Von Sebastian Winter, Timmendorfer Strand/München

Julius Thole und Clemens Wickler sind eher analytische Typen, keine Lautsprecher, die man schon wahrnimmt, bevor sie um die Ecke biegen. Und so nahmen der Starnberger Wickler und der Hamburger Thole am Sonntag äußerlich recht ungerührt den Titelgewinn bei den deutschen Beachvolleyball-Meisterschaften in Timmendorfer Strand zur Kenntnis. Es war ihr zweiter gemeinsamer Meisterschaftserfolg nach 2018, Wicklers insgesamt vierter. Klar, sie freuten sich über das 21:12, 21:18 gegen Nils Ehlers (Hamburg) und Eric Stadie (Berlin). Aber der Sieg der WM-Zweiten war wohl auch etwas zu routiniert, um richtig überschwänglich zu werden. Andererseits passten die spärlich gezeigten Emotionen im Männer-Finale auch zum Turnier.

AUFGABE 1: Gib aus dem Textauszug über die deutschen Beachvolleyball-Meisterschaften den Abschnitt unverändert aus, der mit den Worten "Julius Thole und" beginnt und mit "Männer-Finale auch zum Turnier." endet.

GEGEBENE DATEN:
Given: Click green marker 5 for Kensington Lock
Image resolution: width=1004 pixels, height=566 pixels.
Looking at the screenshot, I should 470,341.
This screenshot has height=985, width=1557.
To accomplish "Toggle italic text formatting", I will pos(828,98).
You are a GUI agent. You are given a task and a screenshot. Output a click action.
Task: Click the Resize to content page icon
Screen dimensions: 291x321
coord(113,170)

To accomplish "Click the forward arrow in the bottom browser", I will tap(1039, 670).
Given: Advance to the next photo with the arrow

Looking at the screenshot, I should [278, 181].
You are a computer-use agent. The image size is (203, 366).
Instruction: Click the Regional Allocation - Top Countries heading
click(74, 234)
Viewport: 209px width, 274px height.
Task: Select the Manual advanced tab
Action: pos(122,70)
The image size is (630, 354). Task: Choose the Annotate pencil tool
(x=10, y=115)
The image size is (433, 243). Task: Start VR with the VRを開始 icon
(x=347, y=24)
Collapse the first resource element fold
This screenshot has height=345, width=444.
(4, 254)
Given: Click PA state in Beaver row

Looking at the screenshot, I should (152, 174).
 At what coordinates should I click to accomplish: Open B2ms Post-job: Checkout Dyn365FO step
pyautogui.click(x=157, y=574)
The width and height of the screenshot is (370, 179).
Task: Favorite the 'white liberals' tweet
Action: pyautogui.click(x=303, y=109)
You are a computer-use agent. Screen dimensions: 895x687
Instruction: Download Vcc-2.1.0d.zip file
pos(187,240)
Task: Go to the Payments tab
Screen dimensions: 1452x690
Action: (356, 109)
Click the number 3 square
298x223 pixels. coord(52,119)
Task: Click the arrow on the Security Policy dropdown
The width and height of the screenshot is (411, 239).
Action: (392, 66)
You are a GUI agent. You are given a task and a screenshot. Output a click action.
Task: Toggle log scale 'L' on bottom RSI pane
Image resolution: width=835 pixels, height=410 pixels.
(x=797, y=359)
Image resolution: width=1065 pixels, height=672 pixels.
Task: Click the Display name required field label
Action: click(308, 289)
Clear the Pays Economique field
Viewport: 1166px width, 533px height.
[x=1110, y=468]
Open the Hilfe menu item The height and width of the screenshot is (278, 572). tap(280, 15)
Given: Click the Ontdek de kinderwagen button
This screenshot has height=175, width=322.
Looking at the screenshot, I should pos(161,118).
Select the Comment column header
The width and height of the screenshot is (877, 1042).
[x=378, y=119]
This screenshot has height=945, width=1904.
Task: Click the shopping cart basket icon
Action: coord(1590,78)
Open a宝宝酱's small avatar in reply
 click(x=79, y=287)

AUFGABE 2: Ordne die Zeilen der gegebenen Daten von der Zeile mit "will tap(1039, 670)." bis einschließlich der Zeile mit "Action: coord(1590,78)" als Markdown-Tabelle mit den Spalten "Nr." und "Zeile" an. Übernimm nur diese Zeilen und lass Leerzeilen weg.

LÖSUNG 1:
Julius Thole und Clemens Wickler sind eher analytische Typen, keine Lautsprecher, die man schon wahrnimmt, bevor sie um die Ecke biegen. Und so nahmen der Starnberger Wickler und der Hamburger Thole am Sonntag äußerlich recht ungerührt den Titelgewinn bei den deutschen Beachvolleyball-Meisterschaften in Timmendorfer Strand zur Kenntnis. Es war ihr zweiter gemeinsamer Meisterschaftserfolg nach 2018, Wicklers insgesamt vierter. Klar, sie freuten sich über das 21:12, 21:18 gegen Nils Ehlers (Hamburg) und Eric Stadie (Berlin). Aber der Sieg der WM-Zweiten war wohl auch etwas zu routiniert, um richtig überschwänglich zu werden. Andererseits passten die spärlich gezeigten Emotionen im Männer-Finale auch zum Turnier.

LÖSUNG 2:
| Nr. | Zeile |
|---|---|
| 1 | To accomplish "Click the forward arrow in the bottom browser", I will tap(1039, 670). |
| 2 | Given: Advance to the next photo with the arrow |
| 3 | Looking at the screenshot, I should [278, 181]. |
| 4 | You are a computer-use agent. The image size is (203, 366). |
| 5 | Instruction: Click the Regional Allocation - Top Countries heading |
| 6 | click(74, 234) |
| 7 | Viewport: 209px width, 274px height. |
| 8 | Task: Select the Manual advanced tab |
| 9 | Action: pos(122,70) |
| 10 | The image size is (630, 354). Task: Choose the Annotate pencil tool |
| 11 | (x=10, y=115) |
| 12 | The image size is (433, 243). Task: Start VR with the VRを開始 icon |
| 13 | (x=347, y=24) |
| 14 | Collapse the first resource element fold |
| 15 | This screenshot has height=345, width=444. |
| 16 | (4, 254) |
| 17 | Given: Click PA state in Beaver row |
| 18 | Looking at the screenshot, I should (152, 174). |
| 19 |  At what coordinates should I click to accomplish: Open B2ms Post-job: Checkout Dyn365FO step |
| 20 | pyautogui.click(x=157, y=574) |
| 21 | The width and height of the screenshot is (370, 179). |
| 22 | Task: Favorite the 'white liberals' tweet |
| 23 | Action: pyautogui.click(x=303, y=109) |
| 24 | You are a computer-use agent. Screen dimensions: 895x687 |
| 25 | Instruction: Download Vcc-2.1.0d.zip file |
| 26 | pos(187,240) |
| 27 | Task: Go to the Payments tab |
| 28 | Screen dimensions: 1452x690 |
| 29 | Action: (356, 109) |
| 30 | Click the number 3 square |
| 31 | 298x223 pixels. coord(52,119) |
| 32 | Task: Click the arrow on the Security Policy dropdown |
| 33 | The width and height of the screenshot is (411, 239). |
| 34 | Action: (392, 66) |
| 35 | You are a GUI agent. You are given a task and a screenshot. Output a click action. |
| 36 | Task: Toggle log scale 'L' on bottom RSI pane |
| 37 | Image resolution: width=835 pixels, height=410 pixels. |
| 38 | (x=797, y=359) |
| 39 | Image resolution: width=1065 pixels, height=672 pixels. |
| 40 | Task: Click the Display name required field label |
| 41 | Action: click(308, 289) |
| 42 | Clear the Pays Economique field |
| 43 | Viewport: 1166px width, 533px height. |
| 44 | [x=1110, y=468] |
| 45 | Open the Hilfe menu item The height and width of the screenshot is (278, 572). tap(280, 15) |
| 46 | Given: Click the Ontdek de kinderwagen button |
| 47 | This screenshot has height=175, width=322. |
| 48 | Looking at the screenshot, I should pos(161,118). |
| 49 | Select the Comment column header |
| 50 | The width and height of the screenshot is (877, 1042). |
| 51 | [x=378, y=119] |
| 52 | This screenshot has height=945, width=1904. |
| 53 | Task: Click the shopping cart basket icon |
| 54 | Action: coord(1590,78) |